De la degradación a la dignidad

Gonzalo Rojas S. | Sección: Política, Sociedad

Tomo un taxi en Providencia con la Concepción, una mañana de este septiembre aún invernal.

El conductor me lleva pasando por Plaza Baquedano, Alameda abajo, hasta Brasil, de ahí por Huérfanos hasta Cumming con Santo Domingo, donde me bajo para asistir a una Misa de funeral.

Llego triste, tristísimo, a la ceremonia.

El recorrido ha sido deprimente. El parque Forestal con unas 30 carpas de los sincasa (y hasta una casucha), la Plaza Baquedano arrasada y sin el General, los edificios circundantes tapeados (como tantos otros a lo largo de la Alameda) intentado resistir a los viernes de violencia, las dos paredes de fachada continua (la norte y la sur de la principal Avenida) completamente pintarrajeadas desde Salvador hasta Brasil, (¿cuántos millones y millones dilapidados en ensuciar?). Miles de consignas, carteles e insultos pegados en esas murallas, la carta de Valdivia al Rey, el mosaico de homenaje a Gabriela Mistral, la estatua de Barros Arana, todo mancillado, todo denigrado. Me fijo en cuatro iglesias, las cuatro cerradas. Frente a La Moneda, una manifestación de unas 300 personas (no logro distinguir bien qué banderas son) intenta acercarse a la casa de Gobierno. Y por las calles, mucha basura sin recoger, mucho vendedor ambulante, mucha fritanga.

Todo degradado, todo deprimente.

La estética por completo abandonada; el respeto mutuo, olvidado; la violencia verbal, exacerbada; muchas caras seguramente tristes y desesperanzadas detrás de tantas mascarillas desechables.
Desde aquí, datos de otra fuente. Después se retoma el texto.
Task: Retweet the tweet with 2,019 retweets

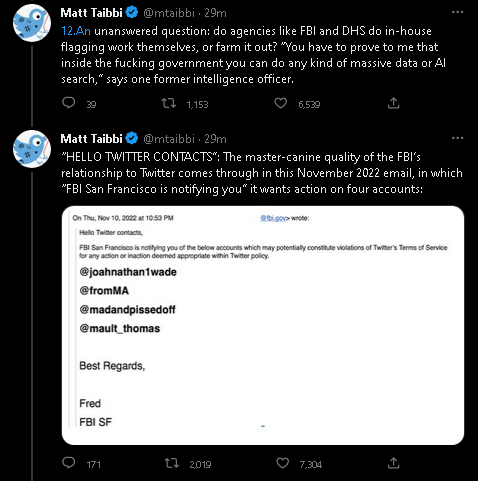Action: (172, 463)
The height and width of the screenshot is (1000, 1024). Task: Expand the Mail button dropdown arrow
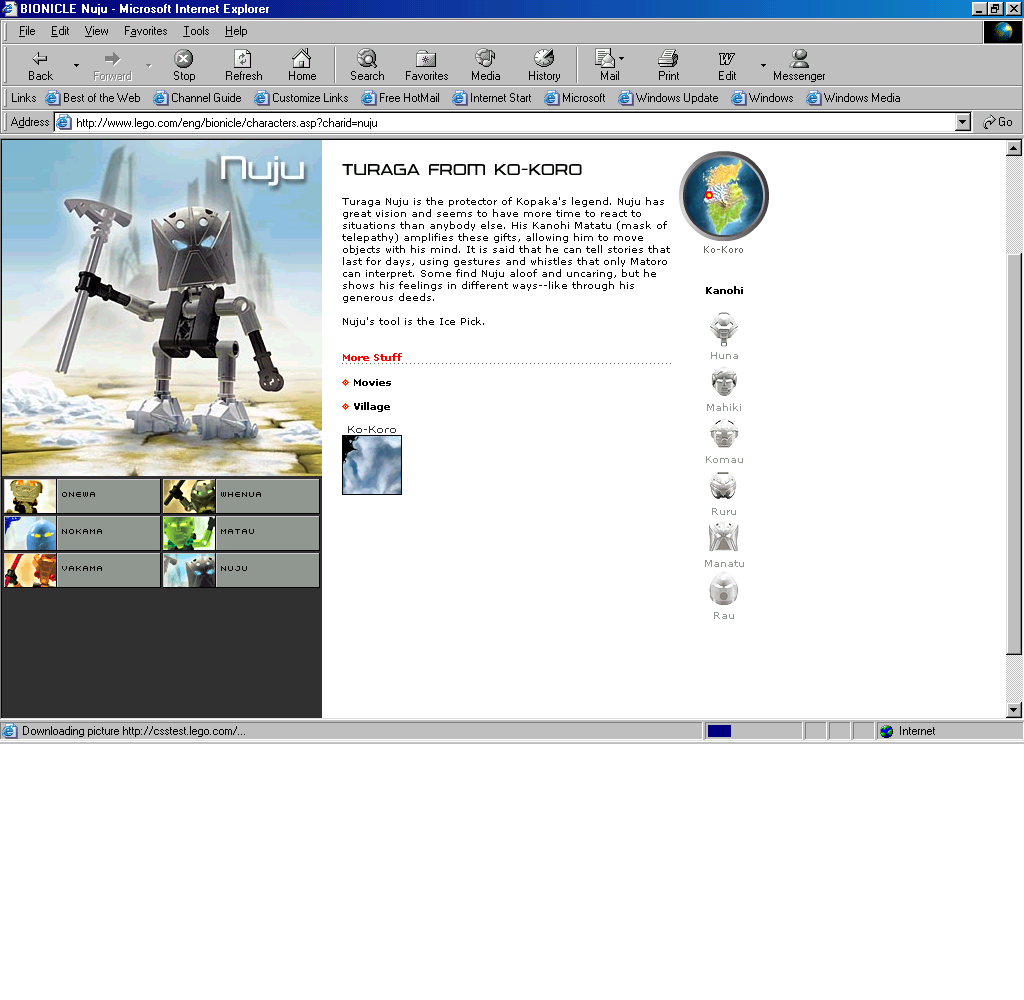[622, 59]
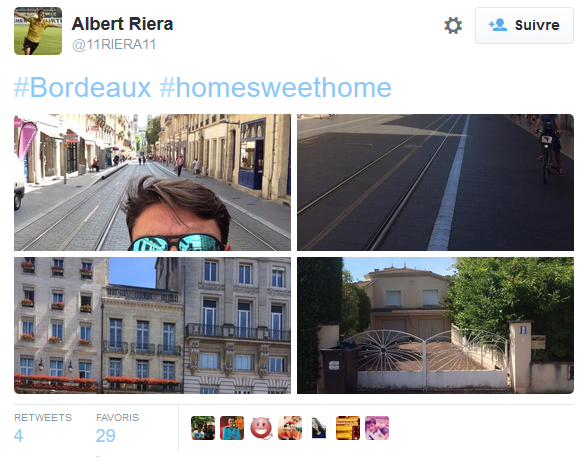The height and width of the screenshot is (461, 584).
Task: Click the @11RIERA11 handle
Action: (x=114, y=45)
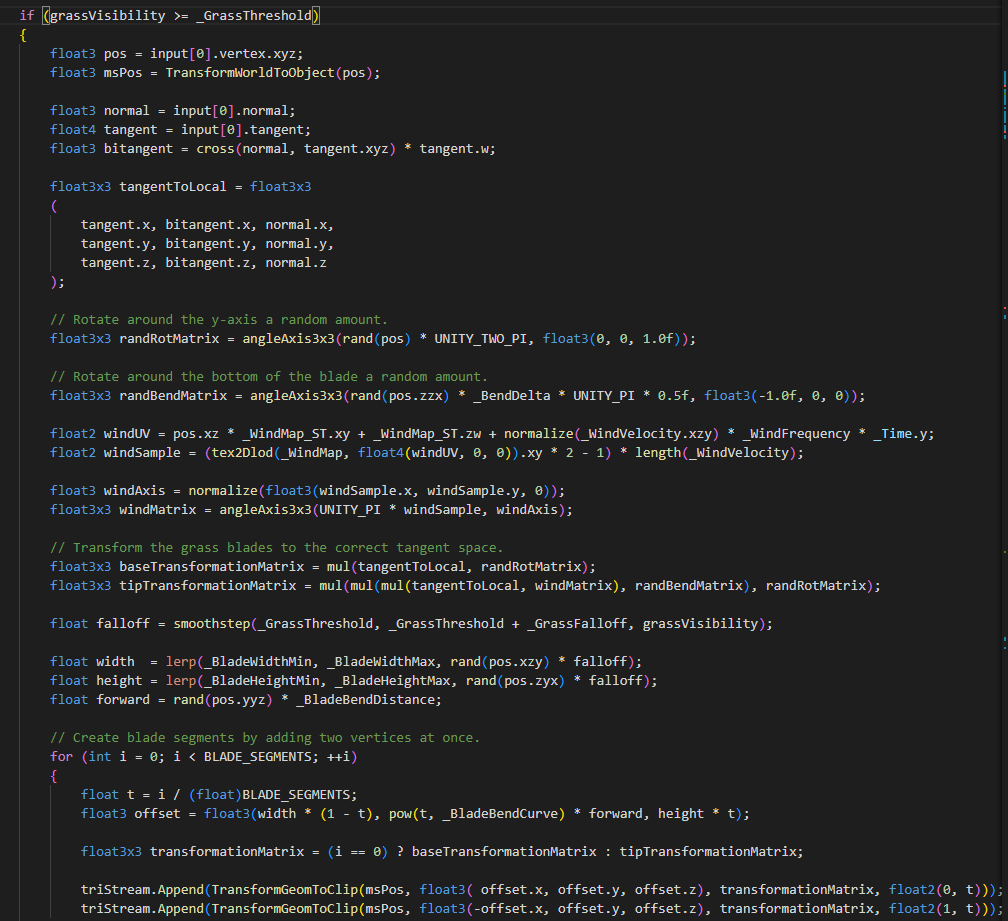This screenshot has width=1008, height=921.
Task: Click the 'Create blade segments' comment line
Action: click(x=264, y=737)
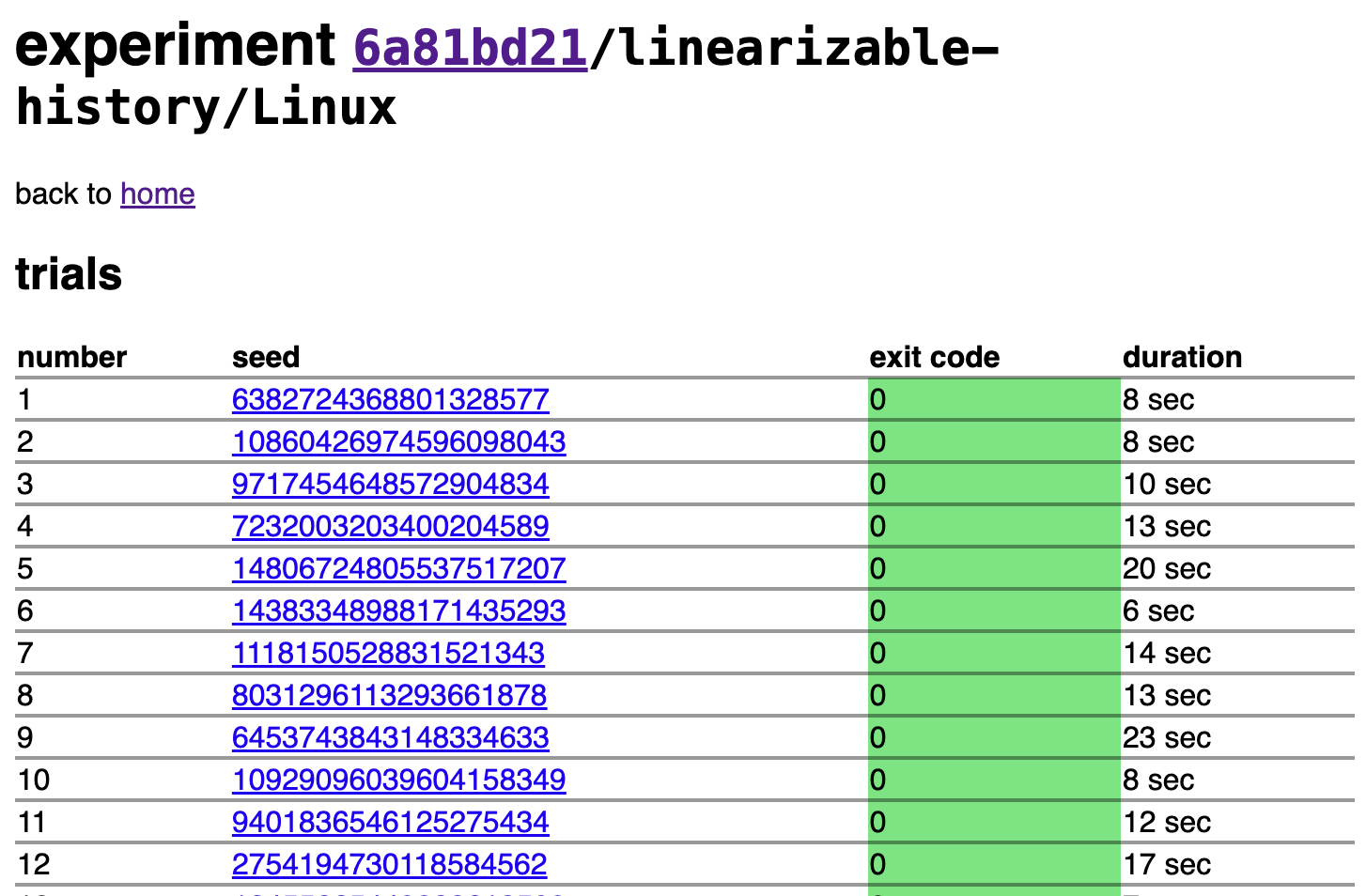Open trial 1 seed 6382724368801328577
The image size is (1366, 896).
[x=390, y=400]
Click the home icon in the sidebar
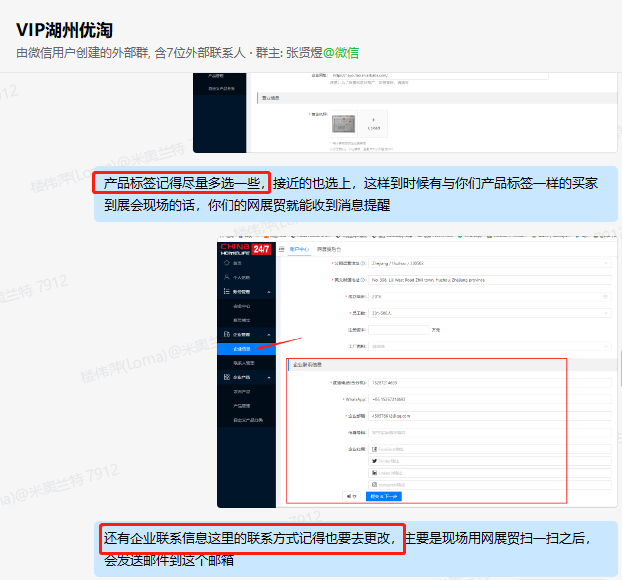The width and height of the screenshot is (622, 580). click(x=226, y=263)
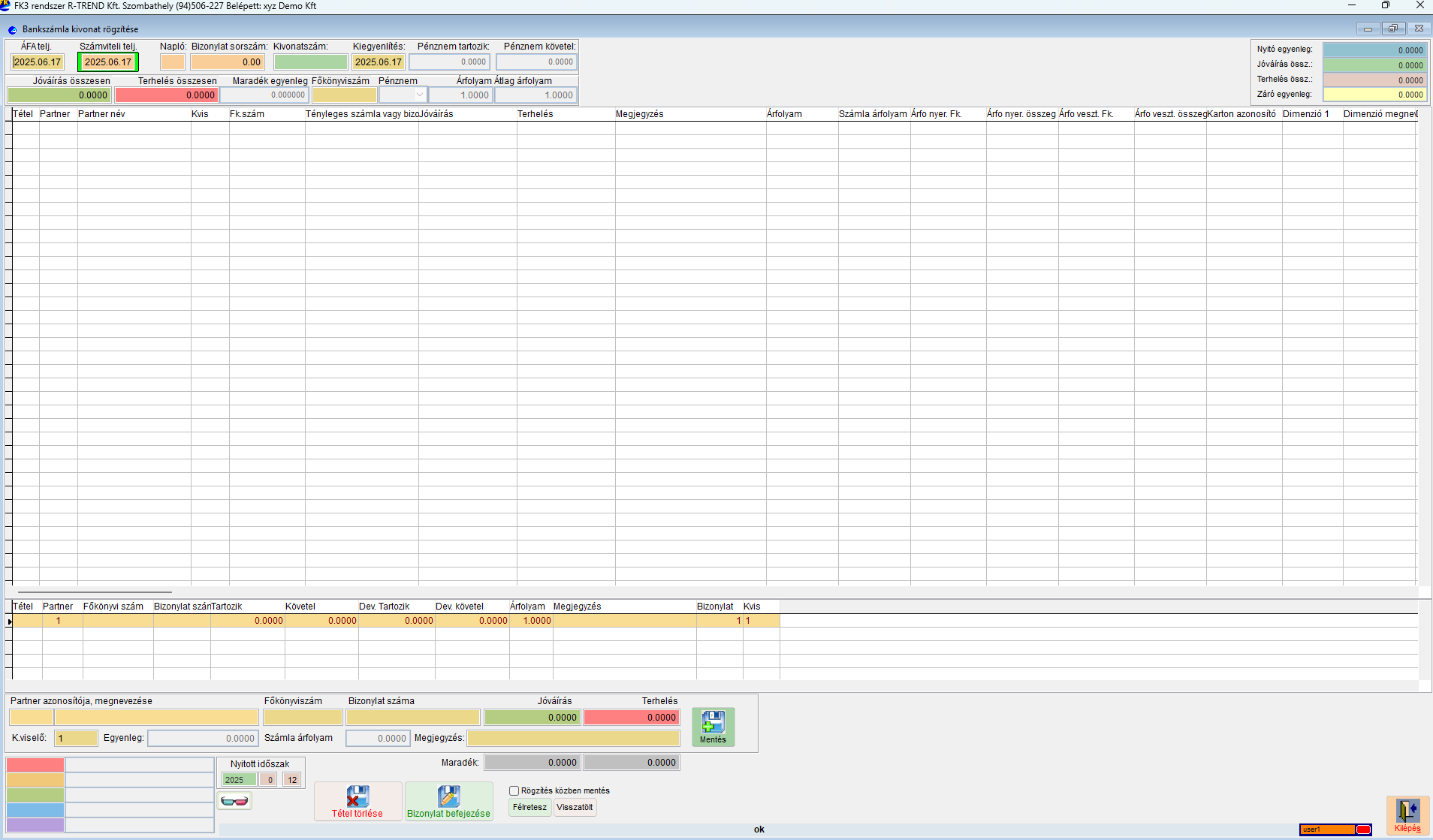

Pero en la Misa de funeral, retomo fuerzas. Unos centenares de personas acompañamos a mi amigo, cuyo padre acaba de fallecer: muchos siguen la ceremonia contestando y cantando. Poco antes de comenzar, un señor se había acercado y me había preguntado mi nombre. Sí, es usted, me dice, y gracias por lo que me ayudó en primer año de Derecho, por allá por 1986… Le agradezco su afecto y entre Dios y los hombres, recupero fuerzas, para salir de nuevo a la calle, al viaje de regreso.

El segundo taxista, Alameda arriba, me cuenta de su terreno recién comprado cerca de Villarrica, de la cabaña que después de 40 años de trabajo está edificando, para pasar ahí sus últimos años; del miedo que tiene por eventuales agresiones de comuneros cercanos. 

La Misa ha sido muy digna; el afecto de mi exalumno ha sido muy reparador; los proyectos del taxista, muy esperanzadores.

En Dios, la amistad y el trabajo están las claves para poder enfrentar y superar esta hora degradante de un Chile irreconocible. Sólo por ahí, podremos.